**** Passage given ****
# RAG with watsonx

💡 For this lab, we will work on a RAG application that answers questions about a single PDF file to keep it simple. You can use the PDF files provided with this repository or bring your own file.

### Contents

1. [Setup](#setup_environment)
1. [PDF to Text](#pdf_text)
1. [Text to Chunks](#text_chunks)
1. [Text Embeddings](#text_embeddings)
1. [Semantic Search](#semantic_search)
    1. [Visualizing Semantic Search](visualizing_semantic_search)
    1. [Semantic Search function](semantic_search_function)
1. [Prompt Building](#prompt_building)
1. [Create the inference function](#inference_function)


<a id="setup_environment"></a>
## 1. Set up the environment

In [None]:
!pip install -U ibm-watson-machine-learning --quiet

In [None]:
credentials = {
    "url": "URL",
    "apikey": "API_KEY"
}

In [None]:
project_id = 'PROJECT_ID'

In [None]:
import re

import numpy as np
import pandas as pd
import matplotlib.pyplot as plt

from chromadb.api.types import EmbeddingFunction

from langchain.document_loaders import PyPDFLoader
from sentence_transformers import SentenceTransformer

from sklearn.manifold import TSNE
from sklearn.neighbors import NearestNeighbors
from typing import Literal, Optional, Any

### 1.2 List available models

All avaliable models are presented under `ModelTypes` class.
**** Extracted material ****
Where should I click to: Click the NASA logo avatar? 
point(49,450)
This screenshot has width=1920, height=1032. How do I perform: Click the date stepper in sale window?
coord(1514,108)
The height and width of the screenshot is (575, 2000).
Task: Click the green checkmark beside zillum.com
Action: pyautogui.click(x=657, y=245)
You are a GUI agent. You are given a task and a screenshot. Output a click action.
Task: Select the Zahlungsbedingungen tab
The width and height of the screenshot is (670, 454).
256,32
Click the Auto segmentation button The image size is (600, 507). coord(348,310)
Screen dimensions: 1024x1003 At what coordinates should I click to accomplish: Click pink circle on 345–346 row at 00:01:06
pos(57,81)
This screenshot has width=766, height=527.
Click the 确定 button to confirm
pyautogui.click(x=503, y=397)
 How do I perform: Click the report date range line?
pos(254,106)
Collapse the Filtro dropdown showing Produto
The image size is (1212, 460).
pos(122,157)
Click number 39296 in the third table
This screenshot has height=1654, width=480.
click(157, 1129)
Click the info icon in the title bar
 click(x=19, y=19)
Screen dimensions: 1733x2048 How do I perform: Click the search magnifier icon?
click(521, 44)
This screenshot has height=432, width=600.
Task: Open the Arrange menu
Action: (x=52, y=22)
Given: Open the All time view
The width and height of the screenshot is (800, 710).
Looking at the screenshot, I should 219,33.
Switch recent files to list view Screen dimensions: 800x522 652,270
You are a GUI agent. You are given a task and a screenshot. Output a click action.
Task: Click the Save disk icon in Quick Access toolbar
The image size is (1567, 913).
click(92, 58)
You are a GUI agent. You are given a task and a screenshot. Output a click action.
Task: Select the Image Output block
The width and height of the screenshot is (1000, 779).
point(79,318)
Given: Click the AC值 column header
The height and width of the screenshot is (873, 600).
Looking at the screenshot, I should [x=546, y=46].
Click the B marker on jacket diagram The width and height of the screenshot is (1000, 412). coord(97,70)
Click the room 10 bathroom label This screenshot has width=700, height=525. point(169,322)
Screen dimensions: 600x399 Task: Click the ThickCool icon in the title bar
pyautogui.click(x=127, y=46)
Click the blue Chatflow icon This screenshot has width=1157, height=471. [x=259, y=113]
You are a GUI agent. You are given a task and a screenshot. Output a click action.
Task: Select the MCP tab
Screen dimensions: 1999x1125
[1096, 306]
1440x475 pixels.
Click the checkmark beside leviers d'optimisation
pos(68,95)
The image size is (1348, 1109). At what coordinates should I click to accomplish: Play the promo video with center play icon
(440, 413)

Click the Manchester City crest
****
Problems and tasks ->
A - From the watsonx RAG lab, reproduce word for word the passage that begins at the words "# RAG with watsonx" and stops after the words "[Visualizing Semantic Search](visualizing_semantic_search)".
B - In the watsonx RAG lab, which class presents all the available models?
C - Translate this sentence from the watsonx RAG lab into Spanish: "You can use the PDF files provided with this repository or bring your own file."
Rely solely on the watsonx RAG lab for every answer.

Exercise responses ->
A -
# RAG with watsonx

💡 For this lab, we will work on a RAG application that answers questions about a single PDF file to keep it simple. You can use the PDF files provided with this repository or bring your own file.

### Contents

1. [Setup](#setup_environment)
1. [PDF to Text](#pdf_text)
1. [Text to Chunks](#text_chunks)
1. [Text Embeddings](#text_embeddings)
1. [Semantic Search](#semantic_search)
    1. [Visualizing Semantic Search](visualizing_semantic_search)

B - The `ModelTypes` class.

C - Puedes usar los archivos PDF incluidos en este repositorio o traer tu propio archivo.